### Try it
Set down each line of the data below exactly.

### Input
== == ==
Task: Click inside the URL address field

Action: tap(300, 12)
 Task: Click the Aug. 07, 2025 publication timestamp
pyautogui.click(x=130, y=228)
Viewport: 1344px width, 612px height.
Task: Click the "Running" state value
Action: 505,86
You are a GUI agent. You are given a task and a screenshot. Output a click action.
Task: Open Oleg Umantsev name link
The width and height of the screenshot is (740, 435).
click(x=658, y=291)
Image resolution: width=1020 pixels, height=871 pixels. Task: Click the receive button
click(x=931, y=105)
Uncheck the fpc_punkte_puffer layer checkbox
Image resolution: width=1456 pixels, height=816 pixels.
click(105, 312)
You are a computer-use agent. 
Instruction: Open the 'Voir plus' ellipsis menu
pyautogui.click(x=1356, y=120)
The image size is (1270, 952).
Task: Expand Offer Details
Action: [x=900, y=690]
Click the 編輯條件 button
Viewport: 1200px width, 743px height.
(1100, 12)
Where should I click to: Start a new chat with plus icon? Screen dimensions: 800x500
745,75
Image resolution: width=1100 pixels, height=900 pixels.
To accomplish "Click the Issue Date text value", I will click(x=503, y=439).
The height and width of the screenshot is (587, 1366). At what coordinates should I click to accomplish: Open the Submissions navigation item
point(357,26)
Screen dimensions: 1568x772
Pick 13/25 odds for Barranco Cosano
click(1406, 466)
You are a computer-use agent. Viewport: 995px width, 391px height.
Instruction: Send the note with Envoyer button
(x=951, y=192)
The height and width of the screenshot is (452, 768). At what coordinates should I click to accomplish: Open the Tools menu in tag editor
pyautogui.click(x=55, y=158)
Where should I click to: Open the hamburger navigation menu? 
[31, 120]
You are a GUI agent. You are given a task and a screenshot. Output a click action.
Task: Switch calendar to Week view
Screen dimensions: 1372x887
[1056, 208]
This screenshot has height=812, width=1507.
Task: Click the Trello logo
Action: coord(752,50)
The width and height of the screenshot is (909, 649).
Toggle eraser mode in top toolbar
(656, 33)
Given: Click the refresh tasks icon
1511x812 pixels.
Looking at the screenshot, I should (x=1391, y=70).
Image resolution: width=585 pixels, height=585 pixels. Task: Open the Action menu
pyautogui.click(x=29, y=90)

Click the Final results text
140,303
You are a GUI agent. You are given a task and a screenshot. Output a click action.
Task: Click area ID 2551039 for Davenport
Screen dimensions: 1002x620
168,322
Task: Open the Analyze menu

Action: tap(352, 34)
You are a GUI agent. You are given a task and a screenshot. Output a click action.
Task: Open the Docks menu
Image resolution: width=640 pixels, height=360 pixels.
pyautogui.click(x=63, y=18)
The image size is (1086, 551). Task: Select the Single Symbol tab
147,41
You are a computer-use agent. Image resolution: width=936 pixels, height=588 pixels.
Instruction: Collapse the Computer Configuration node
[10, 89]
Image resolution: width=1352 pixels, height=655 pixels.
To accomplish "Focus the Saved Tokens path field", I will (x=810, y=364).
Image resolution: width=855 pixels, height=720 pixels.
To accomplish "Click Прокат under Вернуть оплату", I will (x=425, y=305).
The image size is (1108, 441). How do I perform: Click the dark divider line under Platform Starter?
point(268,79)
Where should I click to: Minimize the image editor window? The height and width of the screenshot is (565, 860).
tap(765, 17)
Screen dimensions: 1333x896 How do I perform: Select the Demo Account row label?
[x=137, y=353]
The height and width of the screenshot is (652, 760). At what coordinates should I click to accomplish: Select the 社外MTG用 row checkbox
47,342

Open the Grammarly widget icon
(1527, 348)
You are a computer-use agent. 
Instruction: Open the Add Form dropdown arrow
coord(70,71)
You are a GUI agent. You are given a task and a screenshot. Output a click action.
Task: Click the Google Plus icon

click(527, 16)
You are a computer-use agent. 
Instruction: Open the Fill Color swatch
== == ==
### Response
Task: Click inside the URL address field

Action: tap(300, 12)
 Task: Click the Aug. 07, 2025 publication timestamp
pyautogui.click(x=130, y=228)
Viewport: 1344px width, 612px height.
Task: Click the "Running" state value
Action: 505,86
You are a GUI agent. You are given a task and a screenshot. Output a click action.
Task: Open Oleg Umantsev name link
The width and height of the screenshot is (740, 435).
click(x=658, y=291)
Image resolution: width=1020 pixels, height=871 pixels. Task: Click the receive button
click(x=931, y=105)
Uncheck the fpc_punkte_puffer layer checkbox
Image resolution: width=1456 pixels, height=816 pixels.
click(105, 312)
You are a computer-use agent. 
Instruction: Open the 'Voir plus' ellipsis menu
pyautogui.click(x=1356, y=120)
The image size is (1270, 952).
Task: Expand Offer Details
Action: [x=900, y=690]
Click the 編輯條件 button
Viewport: 1200px width, 743px height.
(1100, 12)
Where should I click to: Start a new chat with plus icon? Screen dimensions: 800x500
745,75
Image resolution: width=1100 pixels, height=900 pixels.
To accomplish "Click the Issue Date text value", I will click(x=503, y=439).
The height and width of the screenshot is (587, 1366). At what coordinates should I click to accomplish: Open the Submissions navigation item
point(357,26)
Screen dimensions: 1568x772
Pick 13/25 odds for Barranco Cosano
click(1406, 466)
You are a computer-use agent. Viewport: 995px width, 391px height.
Instruction: Send the note with Envoyer button
(x=951, y=192)
The height and width of the screenshot is (452, 768). At what coordinates should I click to accomplish: Open the Tools menu in tag editor
pyautogui.click(x=55, y=158)
Where should I click to: Open the hamburger navigation menu? 
[31, 120]
You are a GUI agent. You are given a task and a screenshot. Output a click action.
Task: Switch calendar to Week view
Screen dimensions: 1372x887
[1056, 208]
This screenshot has height=812, width=1507.
Task: Click the Trello logo
Action: coord(752,50)
The width and height of the screenshot is (909, 649).
Toggle eraser mode in top toolbar
(656, 33)
Given: Click the refresh tasks icon
1511x812 pixels.
Looking at the screenshot, I should (x=1391, y=70).
Image resolution: width=585 pixels, height=585 pixels. Task: Open the Action menu
pyautogui.click(x=29, y=90)

Click the Final results text
140,303
You are a GUI agent. You are given a task and a screenshot. Output a click action.
Task: Click area ID 2551039 for Davenport
Screen dimensions: 1002x620
168,322
Task: Open the Analyze menu

Action: tap(352, 34)
You are a GUI agent. You are given a task and a screenshot. Output a click action.
Task: Open the Docks menu
Image resolution: width=640 pixels, height=360 pixels.
pyautogui.click(x=63, y=18)
The image size is (1086, 551). Task: Select the Single Symbol tab
147,41
You are a computer-use agent. Image resolution: width=936 pixels, height=588 pixels.
Instruction: Collapse the Computer Configuration node
[10, 89]
Image resolution: width=1352 pixels, height=655 pixels.
To accomplish "Focus the Saved Tokens path field", I will (x=810, y=364).
Image resolution: width=855 pixels, height=720 pixels.
To accomplish "Click Прокат under Вернуть оплату", I will (x=425, y=305).
The image size is (1108, 441). How do I perform: Click the dark divider line under Platform Starter?
point(268,79)
Where should I click to: Minimize the image editor window? The height and width of the screenshot is (565, 860).
tap(765, 17)
Screen dimensions: 1333x896 How do I perform: Select the Demo Account row label?
[x=137, y=353]
The height and width of the screenshot is (652, 760). At what coordinates should I click to accomplish: Select the 社外MTG用 row checkbox
47,342

Open the Grammarly widget icon
(1527, 348)
You are a computer-use agent. 
Instruction: Open the Add Form dropdown arrow
coord(70,71)
You are a GUI agent. You are given a task and a screenshot. Output a click action.
Task: Click the Google Plus icon

click(527, 16)
You are a computer-use agent. 
Instruction: Open the Fill Color swatch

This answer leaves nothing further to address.